Passage shown:
****************

Choppers increase airport risk


A local protest group, concerned at the risk posed if an aircraft using Lydd Airport crashed into the nearby Dungeness nuclear power station, claims the risk has increased by between five and seven times since planning permission was first considered.

One factor is that the number of allowable helicopter movements at Lydd Airport has recently been changed to ensure that Bristow Helicopters Ltd search and rescue (SAR) operation will continue once the runway is extended.

Bristow took over the SAR service from the UK military and was forced to relocate to Lydd in August 2015 following the closure of Manston Airport.

Helicopter flights are currently unrestricted but, once the runway is extended, helicopter flights were originally to be restricted by planning conditions to 1,200 movements per annum.

This has been changed to: The annual number of helicopter movements shall not exceed 1,200 movements per annum in any calendar year, excluding the Air Show and any Search And Rescue flights (operational and training).

The above change looks innocuous, but is significant. First the large SAR helicopter flights are in addition to the 1,200 (possibly smaller) helicopter movements per annum. Secondly there is no limit to the number of SAR flights, including training flights.

Bristow has provided some background information about likely movements. Based on the ten year average of distress call-outs there is likely to be an additional 304 SAR movements (arrivals and departures) ie 152 call-outs per year, plus two routine training sorties per day (two arrivals and two departures).

****************

Extracted information:
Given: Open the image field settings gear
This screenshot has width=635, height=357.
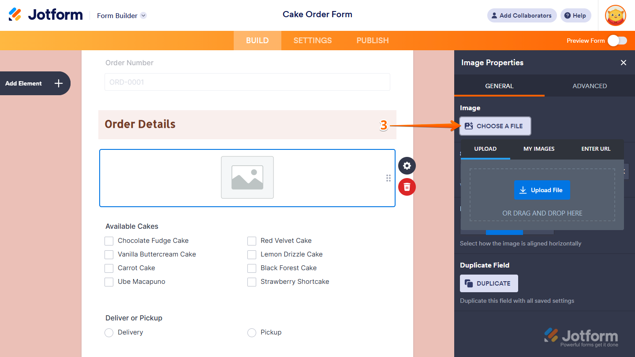Looking at the screenshot, I should coord(407,166).
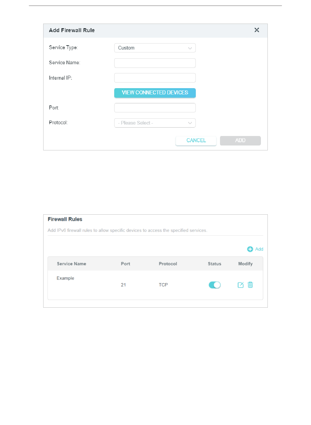311x425 pixels.
Task: Select the Example rule row name
Action: pyautogui.click(x=65, y=278)
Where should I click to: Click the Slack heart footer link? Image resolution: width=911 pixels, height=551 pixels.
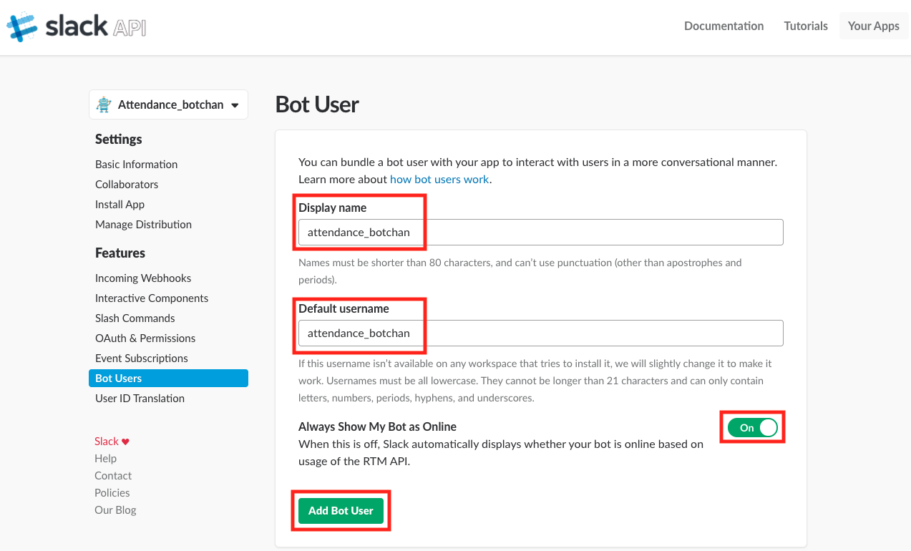pyautogui.click(x=112, y=442)
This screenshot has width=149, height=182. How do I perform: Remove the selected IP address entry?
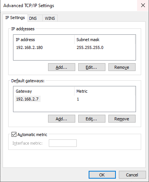(x=122, y=67)
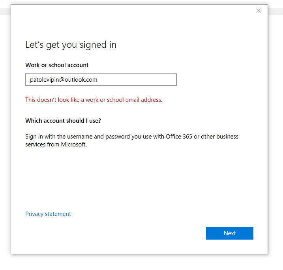Click the red error message about work email
Viewport: 283px width, 270px height.
click(94, 100)
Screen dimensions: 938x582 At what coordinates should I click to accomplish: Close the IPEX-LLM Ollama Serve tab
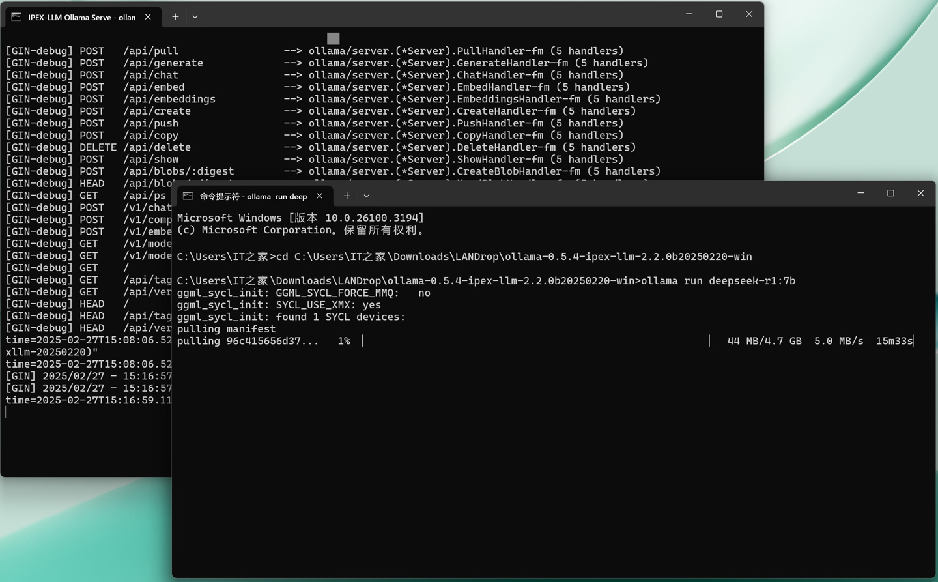click(x=148, y=17)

****************

Work instructions:
1) Answer these questions about the Lydd Airport article:
(a) In what month and year did Bristow move to Lydd, and what event forced the move?
(b) Under the original planning conditions, how many helicopter movements per annum were to be allowed once the runway is extended?
(c) How many routine training sorties per day does Bristow expect?
2) Extend the Lydd Airport article, picking up after its last sentence.

Responses per task:
1)
(a) Bristow moved to Lydd in August 2015, following the closure of Manston Airport.
(b) 1,200 movements per annum.
(c) Two per day (two arrivals and two departures).

2)
This gives another 1,460 training movements annually and a total of 1,764 additional helicopter movements associated with the search and rescue operation (assuming training takes place every day, 365 days a year, and call-out levels stay the same).

An earlier campaign image published by the Lydd Airport Action Group
An earlier campaign image published by the Lydd Airport Action Group

Assuming this figure remains static, and the other limit is fulfilled, there could be nearly 3,000 annual helicopter movements per annum at Lydd as opposed to the 1,200 limit set in the original planning condition. These flights will run alongside the maximum permissible 40,000 annual fixed wing flights.

However, Lydd Airport has announced that the runway extension completion will be delayed until the end of 2017. But preliminary work to secure the planning application will take place this year to ensure the application does not lapse (the runway extension permission lapses after 3 years – the terminal after 10 years).

A more realistic assessment of the time it will take to bed down the conditions imposed on the airport, particularly the environmental conditions, is a reason for the delay.

Lack of demand from airlines, the impact of declining oil revenues on businessman Sheikh Fahad Al-Athel (who owns the airport) and his investment priorities, as well as a desire to wait for the UK government’s decision on a new runway in the Southeast are also likely to be contributing factors.

The danger of increased air traffic near Dungeness nuclear power station has been repeatedly stressed by the Lydd Airport Action Group

They say: ” The net result (of this recent change) is that under the current decision, it will be permissible to have up to 40,000 annual movements of fixed winged aircraft and at least 3,000 helicopter flights with a MTOW (Maximum Take-Off Weight) greater than 5.7 tonnes – and possibly more movements, should the SAR service be expanded.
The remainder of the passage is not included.